In other words: The time to act is now. Tall trees provide shade, for one, but plants in general release water vapor as they photosynthesize, essentially “sweating.” Accordingly, a high-income neighborhood with lots of parks and landscaping might be 15 degrees Fahrenheit cooler than a low-income, more industrialized area—like so many health threats, heat disproportionately affects those who are the most deprived. The urban heat island effect varies not only from neighborhood to neighborhood, but also from block to block and even house to house. Different building materials, like wood and brick, absorb and retain the sun’s energy in different ways.

So the utility of this kind of research is to first of all find whole neighborhoods to prioritize for greening, but then to target specific places to put single trees. “We don’t necessarily in urban areas plant entire forests—we plant an individual tree at a time,” says Portland State University climate adaptation scientist Vivek Shandas, who studies the heat island effect but wasn’t involved in the new research. “If you have a limited amount of funds, and you know where there’s going to be the highest impact from the deployment of this, it’s a no-brainer to be able to identify those locations.”

But it’s not as easy as just sticking a bunch of trees in the ground and calling it a day. LA has embarked on a multiyear Urban Forest Management Plan to increase its tree canopy, especially in its most vulnerable neighborhoods. It has to carefully identify locations to add the plants, but also collaborate with the residents there—for instance, with community feedback meetings. Some people might not want trees outside their home: Maybe a branch once fell on their car, or their sidewalk cracked from underlying roots, reducing the mobility of a grandparent in a wheelchair.

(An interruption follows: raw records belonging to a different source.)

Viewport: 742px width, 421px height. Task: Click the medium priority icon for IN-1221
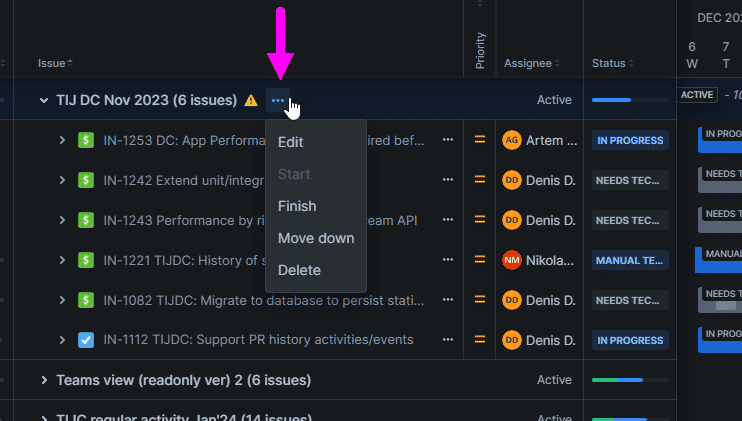click(x=480, y=260)
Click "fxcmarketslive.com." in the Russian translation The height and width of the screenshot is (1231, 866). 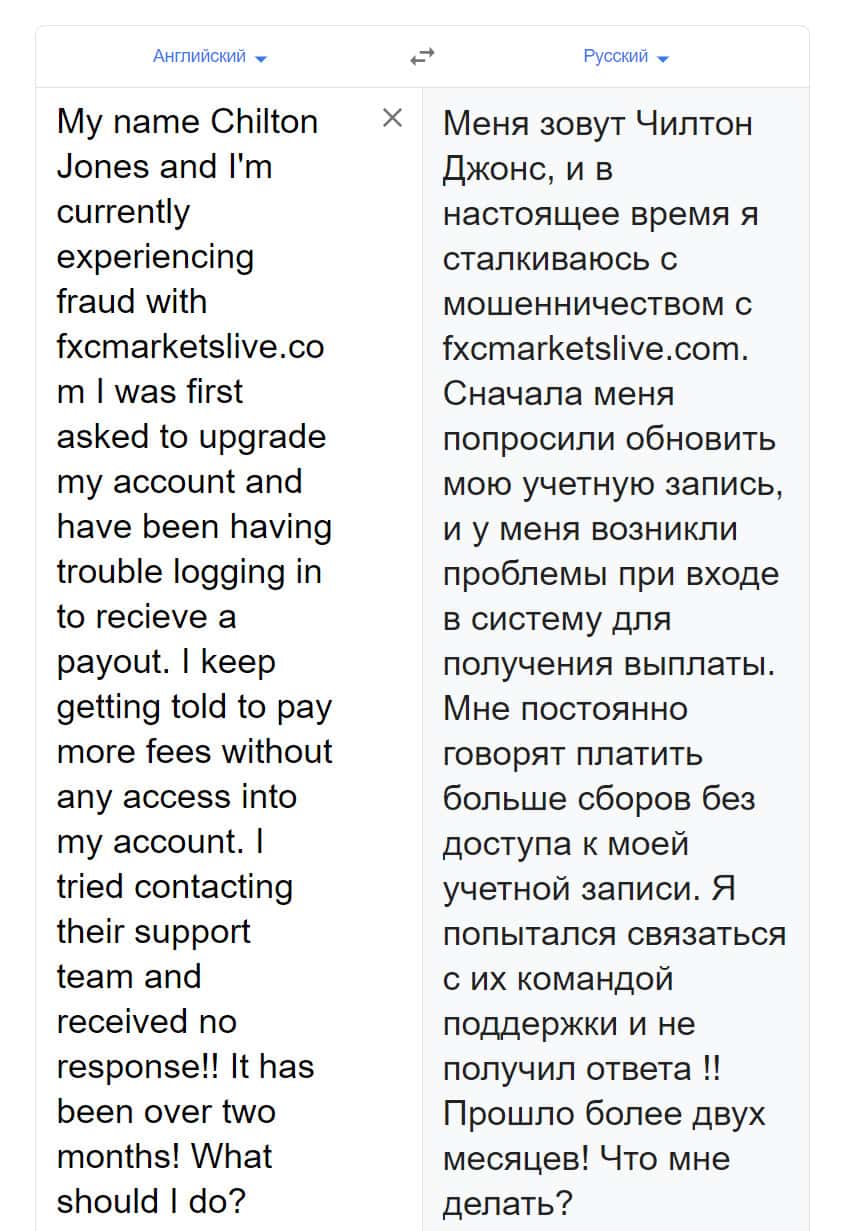tap(595, 349)
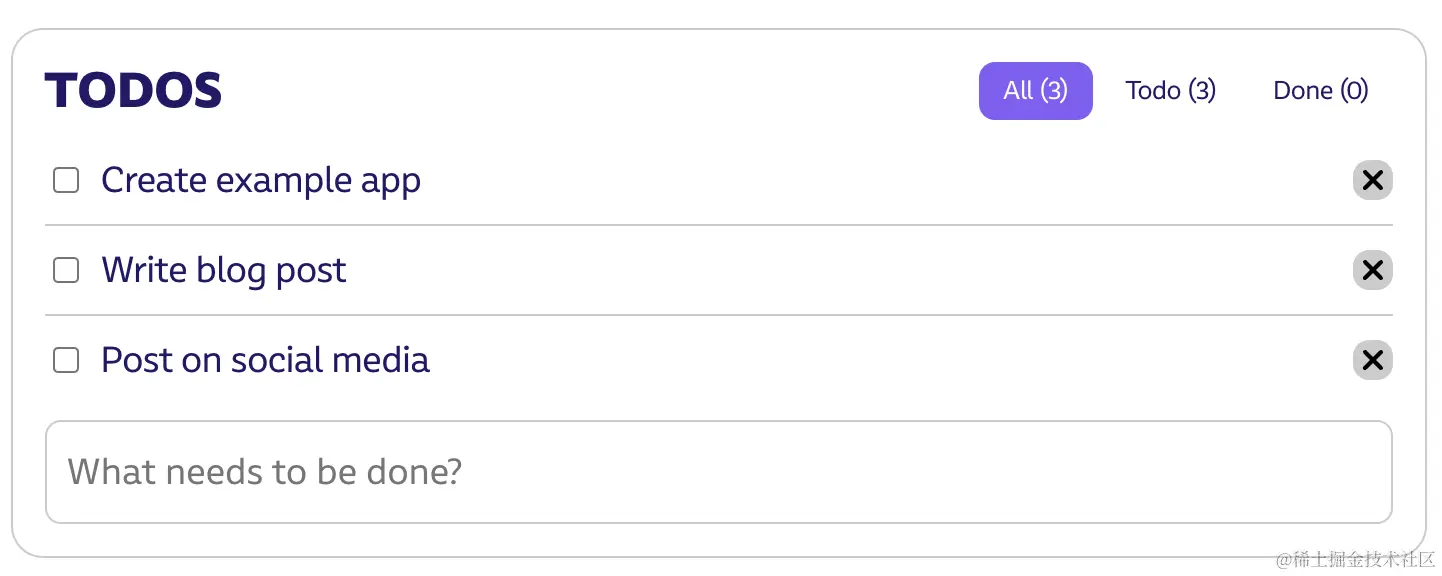This screenshot has width=1442, height=576.
Task: View completed items via Done filter
Action: 1320,91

So getting more trees in the urban landscape is also about collaboration and education, getting folks to understand the significant cooling benefits that could well save their lives—and, at the very least, reduce their air-conditioning bills. “If you have a negative tree story, we have to do some education on how we’re going to do better in the future,” says Rachel Malarich, the City Forest Officer of Los Angeles. “How we’ve learned as an industry is to be more selective about what we put where, and make it appropriate for the site, or to change the site so that we can plant something larger.” For example, if a given patch of dirt is too small to fit a tree species big enough to provide good shade, perhaps the city could rework the sidewalks to accommodate that, simultaneously improving mobility and reducing local temperatures.

In LA and elsewhere, scientists are rushing to find tree species that’ll be able to withstand temperatures 10, 15, 20 years from now—you wouldn’t want to plant a tree only to discover it can’t survive in the new climate. Climate change may also help tree pests and diseases spread, adding yet more precarity to urban greenery: A given community might be keen on planting more of their neighborhood’s trademark species of tree—magnolias or what have you—but the future may be increasingly hostile to it.